> TRY IT
Give back exactly the lines from the one holding "Click the blue tilde directory arrow segment" to the last line of the entries, both included, and nothing more.

> THE DATA
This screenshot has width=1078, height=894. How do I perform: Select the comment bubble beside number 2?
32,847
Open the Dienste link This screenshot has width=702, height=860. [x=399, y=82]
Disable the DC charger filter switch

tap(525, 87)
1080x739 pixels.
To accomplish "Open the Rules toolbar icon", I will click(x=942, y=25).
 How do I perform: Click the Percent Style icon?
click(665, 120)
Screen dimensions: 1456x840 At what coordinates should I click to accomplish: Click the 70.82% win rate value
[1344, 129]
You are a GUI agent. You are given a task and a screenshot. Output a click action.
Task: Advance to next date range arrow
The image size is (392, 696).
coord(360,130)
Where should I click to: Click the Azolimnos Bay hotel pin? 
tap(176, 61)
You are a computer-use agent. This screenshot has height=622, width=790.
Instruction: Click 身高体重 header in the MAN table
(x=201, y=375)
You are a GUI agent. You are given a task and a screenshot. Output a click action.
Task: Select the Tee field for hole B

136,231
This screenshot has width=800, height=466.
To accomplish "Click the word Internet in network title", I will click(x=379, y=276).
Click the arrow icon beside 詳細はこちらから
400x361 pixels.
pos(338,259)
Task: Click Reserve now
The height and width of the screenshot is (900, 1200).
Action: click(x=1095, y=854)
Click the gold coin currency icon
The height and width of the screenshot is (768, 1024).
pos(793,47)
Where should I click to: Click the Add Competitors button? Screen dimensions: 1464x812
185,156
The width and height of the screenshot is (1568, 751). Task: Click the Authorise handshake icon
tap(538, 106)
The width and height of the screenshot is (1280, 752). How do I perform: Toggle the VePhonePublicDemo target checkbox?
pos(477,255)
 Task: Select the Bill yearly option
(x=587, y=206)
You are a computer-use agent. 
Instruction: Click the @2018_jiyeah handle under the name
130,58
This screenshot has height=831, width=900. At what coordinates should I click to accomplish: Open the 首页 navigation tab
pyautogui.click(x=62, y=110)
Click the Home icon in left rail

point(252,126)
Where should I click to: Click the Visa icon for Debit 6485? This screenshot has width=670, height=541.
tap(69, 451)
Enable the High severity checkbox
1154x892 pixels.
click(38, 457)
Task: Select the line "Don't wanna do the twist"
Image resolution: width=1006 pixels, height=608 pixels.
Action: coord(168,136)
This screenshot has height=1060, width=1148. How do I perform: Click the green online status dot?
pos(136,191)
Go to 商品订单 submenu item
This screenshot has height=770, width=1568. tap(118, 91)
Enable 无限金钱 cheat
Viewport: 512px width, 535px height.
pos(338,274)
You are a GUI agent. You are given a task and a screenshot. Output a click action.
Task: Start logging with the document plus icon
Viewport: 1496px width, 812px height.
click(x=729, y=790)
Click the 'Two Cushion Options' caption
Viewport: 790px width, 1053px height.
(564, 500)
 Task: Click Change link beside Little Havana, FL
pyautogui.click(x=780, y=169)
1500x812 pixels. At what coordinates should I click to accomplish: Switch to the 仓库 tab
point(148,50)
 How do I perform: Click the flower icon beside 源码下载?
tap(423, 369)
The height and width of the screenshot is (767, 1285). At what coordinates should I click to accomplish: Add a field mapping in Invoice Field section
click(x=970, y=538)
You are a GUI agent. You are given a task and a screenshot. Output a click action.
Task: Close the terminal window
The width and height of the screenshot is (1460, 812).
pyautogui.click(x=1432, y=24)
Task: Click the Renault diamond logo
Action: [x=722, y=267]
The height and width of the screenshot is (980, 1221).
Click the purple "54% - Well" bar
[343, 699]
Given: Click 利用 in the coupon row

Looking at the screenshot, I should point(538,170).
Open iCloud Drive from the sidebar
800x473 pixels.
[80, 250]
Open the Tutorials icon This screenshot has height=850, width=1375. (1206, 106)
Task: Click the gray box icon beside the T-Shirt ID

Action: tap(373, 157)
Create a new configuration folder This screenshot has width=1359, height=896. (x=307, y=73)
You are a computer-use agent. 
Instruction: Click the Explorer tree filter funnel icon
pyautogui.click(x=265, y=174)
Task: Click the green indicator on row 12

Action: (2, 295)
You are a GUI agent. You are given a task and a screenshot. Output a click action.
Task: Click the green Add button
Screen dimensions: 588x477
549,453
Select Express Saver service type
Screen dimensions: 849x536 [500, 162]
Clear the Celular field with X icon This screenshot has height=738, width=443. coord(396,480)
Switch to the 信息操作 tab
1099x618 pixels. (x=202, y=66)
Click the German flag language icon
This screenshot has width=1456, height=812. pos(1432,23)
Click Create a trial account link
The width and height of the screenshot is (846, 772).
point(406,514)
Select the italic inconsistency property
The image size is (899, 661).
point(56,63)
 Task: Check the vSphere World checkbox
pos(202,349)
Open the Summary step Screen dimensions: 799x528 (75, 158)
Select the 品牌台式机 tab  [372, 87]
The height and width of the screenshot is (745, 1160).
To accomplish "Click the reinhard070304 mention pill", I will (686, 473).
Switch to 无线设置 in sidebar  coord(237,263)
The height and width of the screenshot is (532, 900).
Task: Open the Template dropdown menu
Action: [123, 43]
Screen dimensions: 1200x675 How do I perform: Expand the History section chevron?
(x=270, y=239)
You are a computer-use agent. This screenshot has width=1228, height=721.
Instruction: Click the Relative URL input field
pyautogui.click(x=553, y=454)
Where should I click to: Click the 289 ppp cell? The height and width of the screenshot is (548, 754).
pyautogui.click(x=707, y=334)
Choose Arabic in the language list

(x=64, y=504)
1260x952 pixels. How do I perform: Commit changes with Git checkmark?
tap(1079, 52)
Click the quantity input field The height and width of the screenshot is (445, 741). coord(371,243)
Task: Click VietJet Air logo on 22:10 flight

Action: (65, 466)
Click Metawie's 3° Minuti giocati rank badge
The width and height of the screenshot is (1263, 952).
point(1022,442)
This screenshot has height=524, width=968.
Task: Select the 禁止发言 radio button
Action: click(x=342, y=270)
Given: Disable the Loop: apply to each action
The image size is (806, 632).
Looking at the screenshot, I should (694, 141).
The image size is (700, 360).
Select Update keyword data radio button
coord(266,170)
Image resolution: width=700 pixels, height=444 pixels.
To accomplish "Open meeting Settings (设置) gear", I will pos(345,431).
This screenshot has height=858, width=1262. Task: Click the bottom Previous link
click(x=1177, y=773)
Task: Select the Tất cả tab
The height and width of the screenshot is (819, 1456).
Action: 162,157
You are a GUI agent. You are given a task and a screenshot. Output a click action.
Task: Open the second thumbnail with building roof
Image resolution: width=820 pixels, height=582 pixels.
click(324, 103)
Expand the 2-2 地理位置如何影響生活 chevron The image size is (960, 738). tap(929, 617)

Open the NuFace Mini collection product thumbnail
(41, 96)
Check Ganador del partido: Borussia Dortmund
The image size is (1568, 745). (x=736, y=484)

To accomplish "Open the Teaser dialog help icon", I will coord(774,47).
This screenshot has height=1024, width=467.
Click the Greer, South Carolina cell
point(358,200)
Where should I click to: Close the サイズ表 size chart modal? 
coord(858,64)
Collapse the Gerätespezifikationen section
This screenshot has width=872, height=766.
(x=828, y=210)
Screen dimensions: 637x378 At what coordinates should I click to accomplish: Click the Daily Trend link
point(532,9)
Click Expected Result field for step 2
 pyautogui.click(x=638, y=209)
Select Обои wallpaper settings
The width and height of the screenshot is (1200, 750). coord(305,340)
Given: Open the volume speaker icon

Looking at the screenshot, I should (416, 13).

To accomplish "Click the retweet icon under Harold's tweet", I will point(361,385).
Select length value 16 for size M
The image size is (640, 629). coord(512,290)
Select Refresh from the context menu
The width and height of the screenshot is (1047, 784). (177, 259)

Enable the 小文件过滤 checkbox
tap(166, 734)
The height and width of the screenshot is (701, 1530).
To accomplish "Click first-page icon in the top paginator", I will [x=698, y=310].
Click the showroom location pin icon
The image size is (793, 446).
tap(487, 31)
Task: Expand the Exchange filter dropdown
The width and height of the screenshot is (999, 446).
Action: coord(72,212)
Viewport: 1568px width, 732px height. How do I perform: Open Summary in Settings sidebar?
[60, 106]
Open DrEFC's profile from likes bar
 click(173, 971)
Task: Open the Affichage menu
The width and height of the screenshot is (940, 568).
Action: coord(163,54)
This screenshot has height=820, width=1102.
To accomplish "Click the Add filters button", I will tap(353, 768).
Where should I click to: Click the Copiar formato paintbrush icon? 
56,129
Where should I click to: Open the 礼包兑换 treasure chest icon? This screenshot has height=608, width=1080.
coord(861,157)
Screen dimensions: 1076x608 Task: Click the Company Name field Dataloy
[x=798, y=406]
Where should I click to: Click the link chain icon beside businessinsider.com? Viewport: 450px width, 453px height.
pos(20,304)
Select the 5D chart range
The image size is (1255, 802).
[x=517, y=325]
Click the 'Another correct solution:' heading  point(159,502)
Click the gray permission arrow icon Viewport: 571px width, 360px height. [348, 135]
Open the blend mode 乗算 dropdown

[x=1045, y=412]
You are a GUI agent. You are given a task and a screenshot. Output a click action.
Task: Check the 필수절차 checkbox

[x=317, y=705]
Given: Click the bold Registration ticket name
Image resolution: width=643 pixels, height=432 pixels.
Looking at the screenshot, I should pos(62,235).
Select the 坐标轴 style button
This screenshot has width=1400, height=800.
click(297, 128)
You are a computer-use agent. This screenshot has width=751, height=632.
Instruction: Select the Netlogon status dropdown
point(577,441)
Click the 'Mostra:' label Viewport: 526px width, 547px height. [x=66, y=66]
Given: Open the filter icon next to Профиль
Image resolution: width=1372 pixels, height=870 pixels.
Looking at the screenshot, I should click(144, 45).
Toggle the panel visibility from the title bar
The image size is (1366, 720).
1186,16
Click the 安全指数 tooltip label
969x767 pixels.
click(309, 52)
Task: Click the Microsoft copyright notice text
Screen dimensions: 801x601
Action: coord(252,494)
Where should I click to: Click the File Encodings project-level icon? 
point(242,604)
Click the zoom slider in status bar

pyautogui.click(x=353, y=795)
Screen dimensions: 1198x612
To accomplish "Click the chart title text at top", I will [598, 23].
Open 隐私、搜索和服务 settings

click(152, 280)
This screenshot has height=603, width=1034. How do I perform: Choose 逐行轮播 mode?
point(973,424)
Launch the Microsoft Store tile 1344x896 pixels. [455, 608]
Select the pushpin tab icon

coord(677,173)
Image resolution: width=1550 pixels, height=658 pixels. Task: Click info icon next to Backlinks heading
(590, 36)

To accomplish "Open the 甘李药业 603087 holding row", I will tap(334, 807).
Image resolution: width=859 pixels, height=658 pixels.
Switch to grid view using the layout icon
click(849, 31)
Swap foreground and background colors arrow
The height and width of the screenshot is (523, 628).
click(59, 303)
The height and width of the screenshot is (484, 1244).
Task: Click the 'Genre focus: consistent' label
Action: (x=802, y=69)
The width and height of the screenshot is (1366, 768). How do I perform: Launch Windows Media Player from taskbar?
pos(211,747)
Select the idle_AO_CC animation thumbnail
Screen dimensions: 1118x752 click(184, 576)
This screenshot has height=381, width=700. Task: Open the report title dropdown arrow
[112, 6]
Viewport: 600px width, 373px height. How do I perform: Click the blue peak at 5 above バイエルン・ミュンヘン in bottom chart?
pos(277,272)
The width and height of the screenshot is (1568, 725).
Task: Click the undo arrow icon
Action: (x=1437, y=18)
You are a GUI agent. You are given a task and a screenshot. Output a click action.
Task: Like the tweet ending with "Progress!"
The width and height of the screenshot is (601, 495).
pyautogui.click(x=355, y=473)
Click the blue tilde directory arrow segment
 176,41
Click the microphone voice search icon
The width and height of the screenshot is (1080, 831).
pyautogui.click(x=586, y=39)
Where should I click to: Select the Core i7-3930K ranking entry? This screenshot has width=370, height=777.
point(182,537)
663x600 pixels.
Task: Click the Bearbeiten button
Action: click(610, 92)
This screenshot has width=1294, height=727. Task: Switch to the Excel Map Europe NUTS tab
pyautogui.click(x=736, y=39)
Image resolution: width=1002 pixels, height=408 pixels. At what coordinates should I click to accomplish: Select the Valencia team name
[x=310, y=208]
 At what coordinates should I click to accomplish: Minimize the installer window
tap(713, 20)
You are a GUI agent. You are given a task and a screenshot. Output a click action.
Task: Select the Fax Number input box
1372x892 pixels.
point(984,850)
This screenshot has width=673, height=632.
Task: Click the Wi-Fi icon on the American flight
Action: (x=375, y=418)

> YOUR RESPONSE
Click the blue tilde directory arrow segment
 176,41
Click the microphone voice search icon
The width and height of the screenshot is (1080, 831).
pyautogui.click(x=586, y=39)
Where should I click to: Select the Core i7-3930K ranking entry? This screenshot has width=370, height=777.
point(182,537)
663x600 pixels.
Task: Click the Bearbeiten button
Action: click(610, 92)
This screenshot has width=1294, height=727. Task: Switch to the Excel Map Europe NUTS tab
pyautogui.click(x=736, y=39)
Image resolution: width=1002 pixels, height=408 pixels. At what coordinates should I click to accomplish: Select the Valencia team name
[x=310, y=208]
 At what coordinates should I click to accomplish: Minimize the installer window
tap(713, 20)
You are a GUI agent. You are given a task and a screenshot. Output a click action.
Task: Select the Fax Number input box
1372x892 pixels.
point(984,850)
This screenshot has width=673, height=632.
Task: Click the Wi-Fi icon on the American flight
Action: (x=375, y=418)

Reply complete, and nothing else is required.